Data records:
[Start of Attachment]

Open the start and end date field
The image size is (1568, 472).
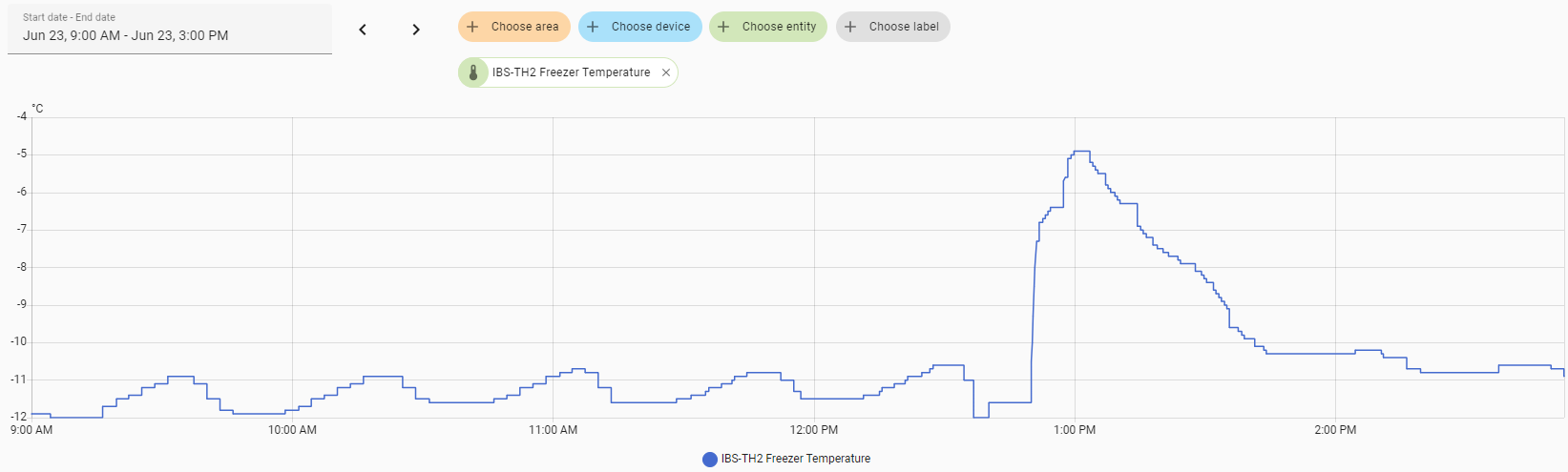click(x=170, y=29)
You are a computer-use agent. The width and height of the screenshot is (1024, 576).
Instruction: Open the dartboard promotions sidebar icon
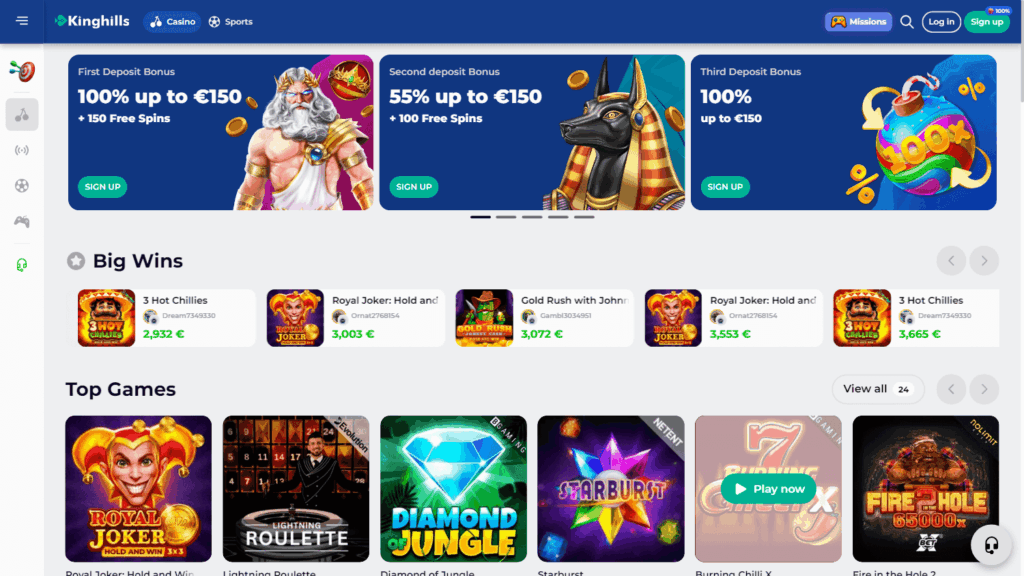[22, 71]
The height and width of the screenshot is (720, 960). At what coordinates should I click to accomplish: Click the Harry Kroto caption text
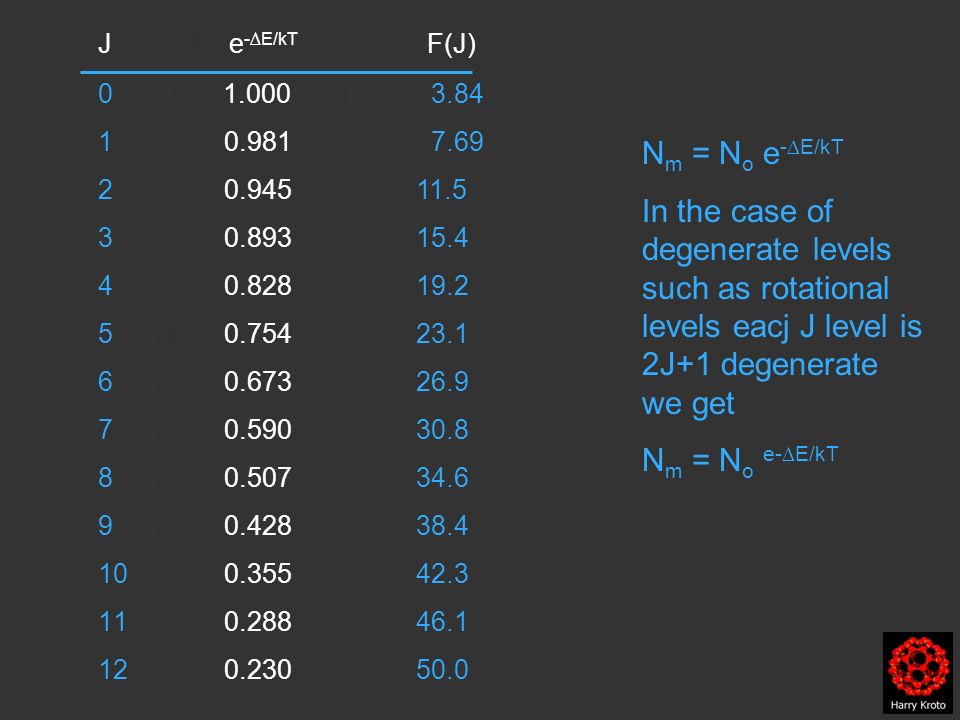[918, 705]
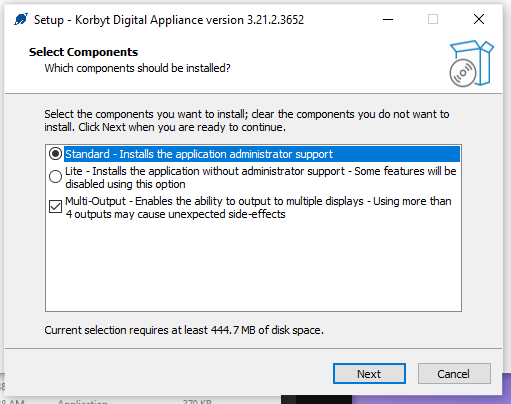Viewport: 511px width, 404px height.
Task: Click the Setup window title text
Action: point(169,20)
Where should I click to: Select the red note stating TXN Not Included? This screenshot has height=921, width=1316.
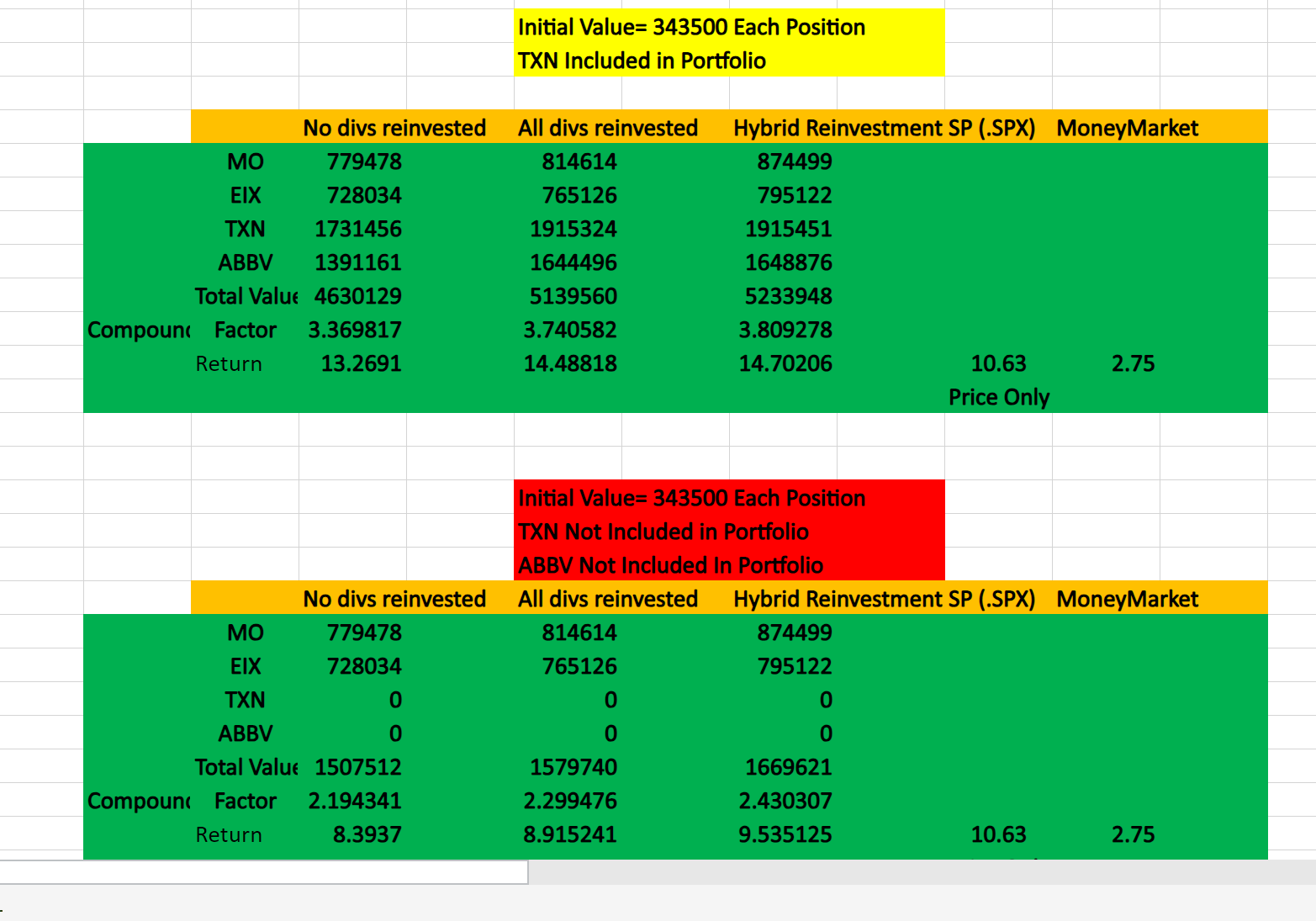(x=663, y=532)
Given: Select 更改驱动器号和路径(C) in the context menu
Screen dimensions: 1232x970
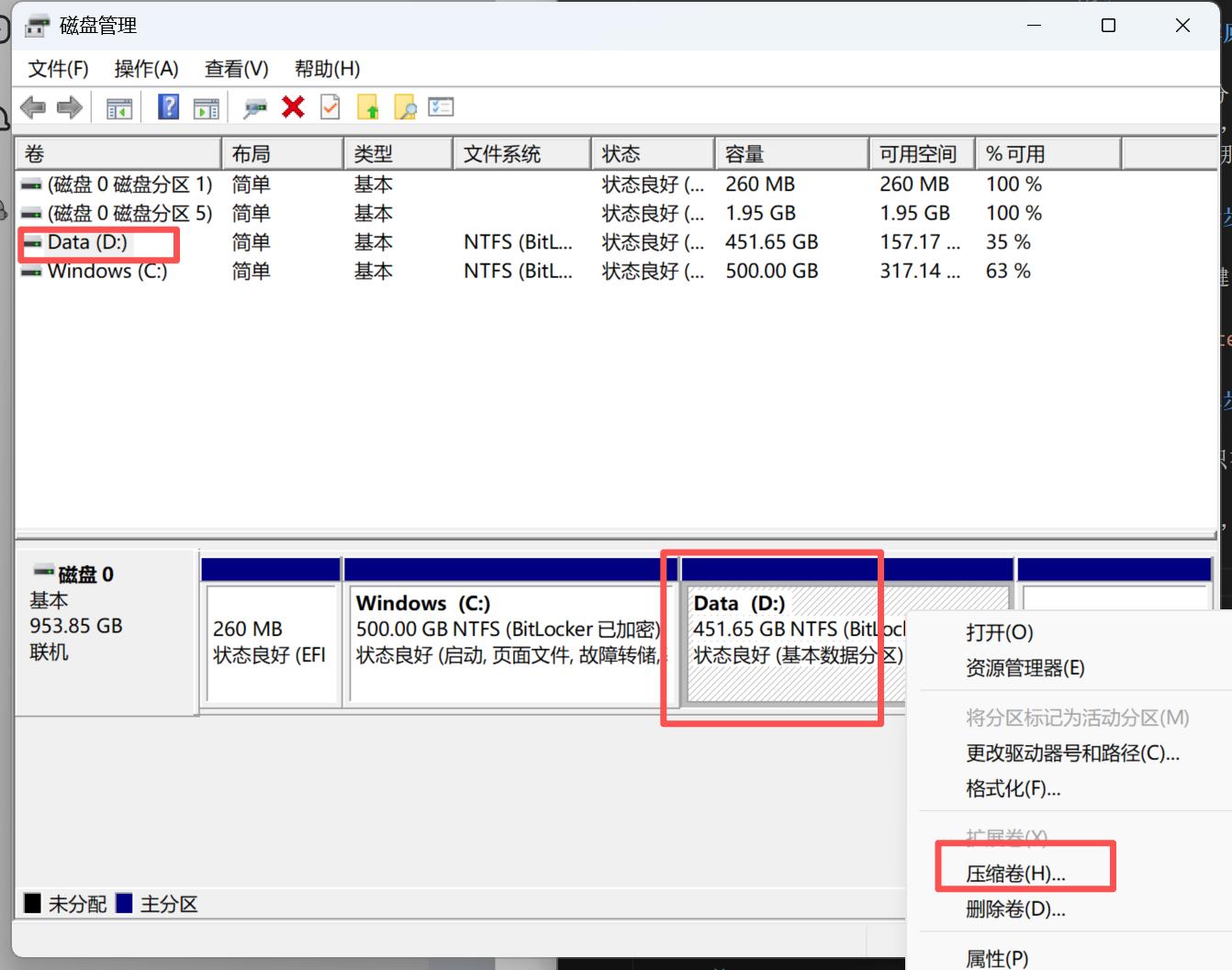Looking at the screenshot, I should (x=1072, y=753).
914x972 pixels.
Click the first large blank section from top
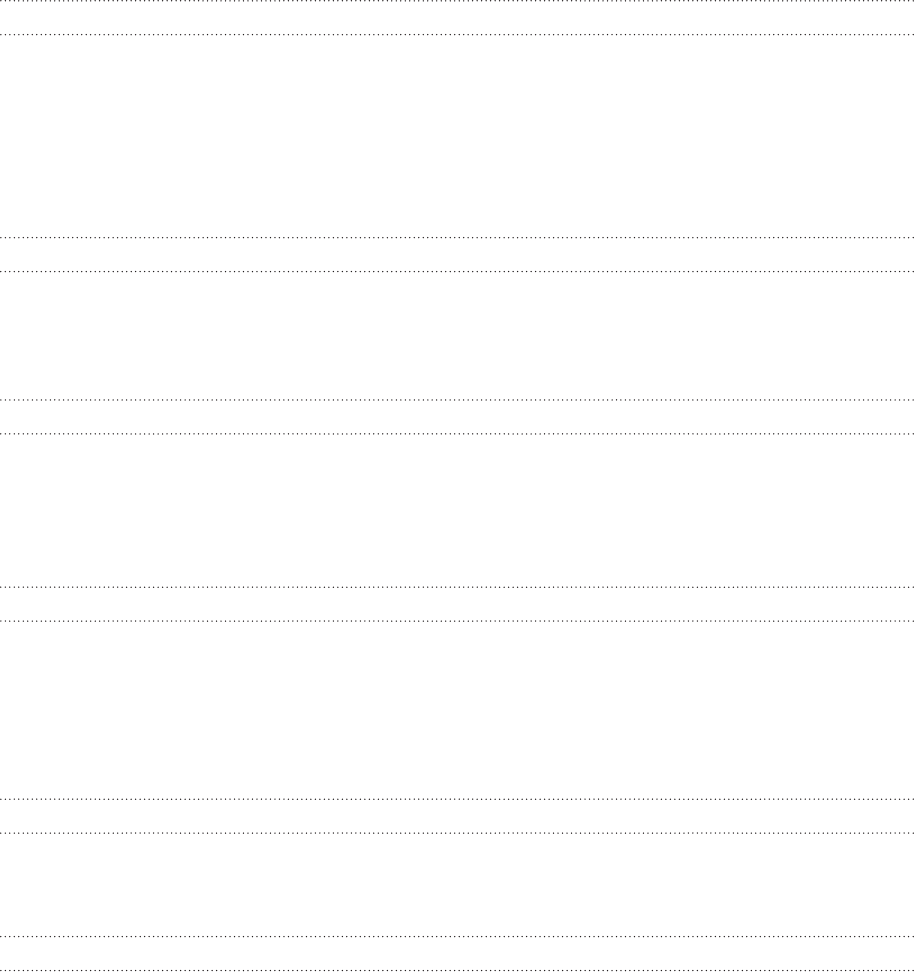pos(457,136)
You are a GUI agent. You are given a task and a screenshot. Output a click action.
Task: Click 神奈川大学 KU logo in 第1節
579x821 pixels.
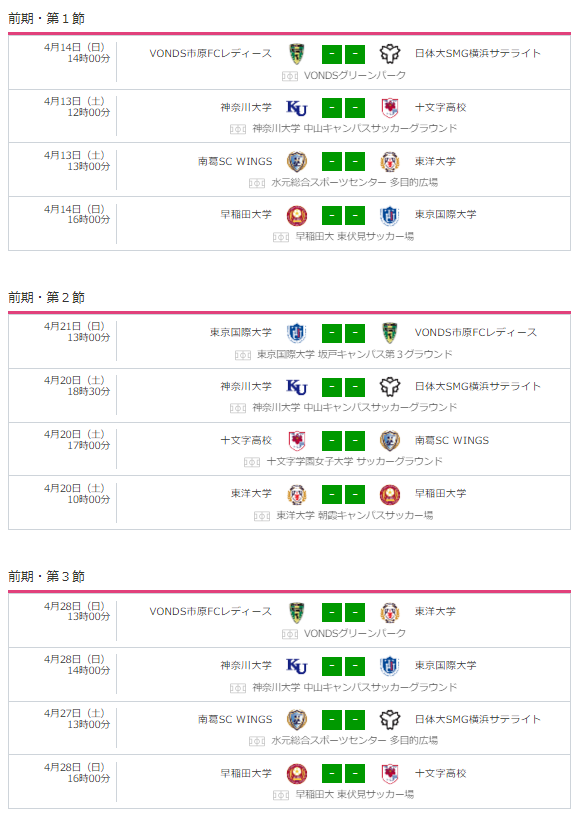click(x=297, y=108)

[End of Attachment]

Write out the data again word for word, minus any images.

Open the start and end date field
The image size is (1568, 472).
click(x=170, y=29)
You are a computer-use agent. The width and height of the screenshot is (1024, 576).
Instruction: Open the dartboard promotions sidebar icon
[22, 71]
The height and width of the screenshot is (720, 960). At what coordinates should I click to accomplish: Click the Harry Kroto caption text
[918, 705]
Viewport: 511px width, 404px height.
Task: Click the Setup window title text
Action: point(169,20)
Where should I click to: Select the red note stating TXN Not Included? This screenshot has height=921, width=1316.
(x=663, y=532)
Given: Select 更改驱动器号和路径(C) in the context menu
Screen dimensions: 1232x970
Looking at the screenshot, I should (x=1072, y=753).
914x972 pixels.
Click the first large blank section from top
pos(457,136)
You are a GUI agent. You are given a task and a screenshot. Output a click action.
Task: Click 神奈川大学 KU logo in 第1節
579x821 pixels.
click(x=297, y=108)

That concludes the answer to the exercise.